* **What the exercise asks**
Search the records for the string "every", and show each line where it appears.

* **Exercise data**

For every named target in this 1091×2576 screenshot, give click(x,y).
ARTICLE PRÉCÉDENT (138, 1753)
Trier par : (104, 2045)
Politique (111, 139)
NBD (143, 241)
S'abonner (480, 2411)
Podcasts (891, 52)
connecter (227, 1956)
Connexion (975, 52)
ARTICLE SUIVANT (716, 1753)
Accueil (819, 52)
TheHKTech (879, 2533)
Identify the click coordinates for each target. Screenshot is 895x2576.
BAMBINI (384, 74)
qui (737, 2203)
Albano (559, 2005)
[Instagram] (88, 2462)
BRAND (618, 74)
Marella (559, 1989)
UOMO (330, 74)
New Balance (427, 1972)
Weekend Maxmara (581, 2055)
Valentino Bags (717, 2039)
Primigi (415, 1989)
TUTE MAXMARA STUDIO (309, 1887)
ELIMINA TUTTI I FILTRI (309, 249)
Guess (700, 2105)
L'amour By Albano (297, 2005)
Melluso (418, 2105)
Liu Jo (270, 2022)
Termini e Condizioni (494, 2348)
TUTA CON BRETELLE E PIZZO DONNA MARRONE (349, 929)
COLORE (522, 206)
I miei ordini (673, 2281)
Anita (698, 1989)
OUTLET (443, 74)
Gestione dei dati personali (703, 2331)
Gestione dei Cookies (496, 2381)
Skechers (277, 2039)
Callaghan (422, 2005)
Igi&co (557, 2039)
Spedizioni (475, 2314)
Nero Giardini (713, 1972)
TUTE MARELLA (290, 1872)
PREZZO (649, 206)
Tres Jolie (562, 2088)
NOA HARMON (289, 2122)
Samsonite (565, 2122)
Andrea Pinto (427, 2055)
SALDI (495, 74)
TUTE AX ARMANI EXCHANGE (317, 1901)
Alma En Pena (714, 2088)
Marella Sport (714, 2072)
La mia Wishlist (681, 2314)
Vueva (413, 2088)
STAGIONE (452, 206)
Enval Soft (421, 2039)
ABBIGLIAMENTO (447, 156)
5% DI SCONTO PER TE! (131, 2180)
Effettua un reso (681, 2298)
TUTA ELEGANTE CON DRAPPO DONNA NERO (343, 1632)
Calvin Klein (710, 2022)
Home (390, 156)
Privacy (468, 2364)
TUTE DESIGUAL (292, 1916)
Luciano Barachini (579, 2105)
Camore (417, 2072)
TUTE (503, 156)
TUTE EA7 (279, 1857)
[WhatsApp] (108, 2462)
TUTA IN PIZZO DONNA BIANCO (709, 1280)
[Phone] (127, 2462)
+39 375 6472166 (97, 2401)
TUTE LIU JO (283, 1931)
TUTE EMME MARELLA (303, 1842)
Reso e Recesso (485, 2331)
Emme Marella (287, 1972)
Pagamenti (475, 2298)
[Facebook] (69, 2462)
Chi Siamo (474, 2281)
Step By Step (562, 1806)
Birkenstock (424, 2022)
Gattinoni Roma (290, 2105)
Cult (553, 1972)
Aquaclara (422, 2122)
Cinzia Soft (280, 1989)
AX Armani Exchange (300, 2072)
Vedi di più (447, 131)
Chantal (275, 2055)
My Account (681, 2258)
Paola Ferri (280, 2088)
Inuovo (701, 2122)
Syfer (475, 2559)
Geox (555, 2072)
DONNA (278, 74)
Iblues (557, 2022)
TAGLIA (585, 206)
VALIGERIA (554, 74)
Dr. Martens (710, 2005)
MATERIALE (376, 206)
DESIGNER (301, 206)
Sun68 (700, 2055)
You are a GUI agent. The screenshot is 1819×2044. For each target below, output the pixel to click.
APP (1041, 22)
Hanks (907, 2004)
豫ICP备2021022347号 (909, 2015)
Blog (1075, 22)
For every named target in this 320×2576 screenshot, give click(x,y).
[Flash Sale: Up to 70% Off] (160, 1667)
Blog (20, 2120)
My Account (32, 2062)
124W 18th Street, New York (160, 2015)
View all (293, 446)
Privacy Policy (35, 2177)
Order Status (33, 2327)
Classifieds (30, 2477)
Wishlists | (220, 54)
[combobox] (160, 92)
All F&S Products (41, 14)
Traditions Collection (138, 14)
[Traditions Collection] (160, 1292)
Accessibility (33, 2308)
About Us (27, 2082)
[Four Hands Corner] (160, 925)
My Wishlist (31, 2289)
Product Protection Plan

* **Result of the exercise**
For every named target in this 1091×2576 screenshot, give click(x,y).
For every named target in this 320×2576 screenshot, give click(x,y).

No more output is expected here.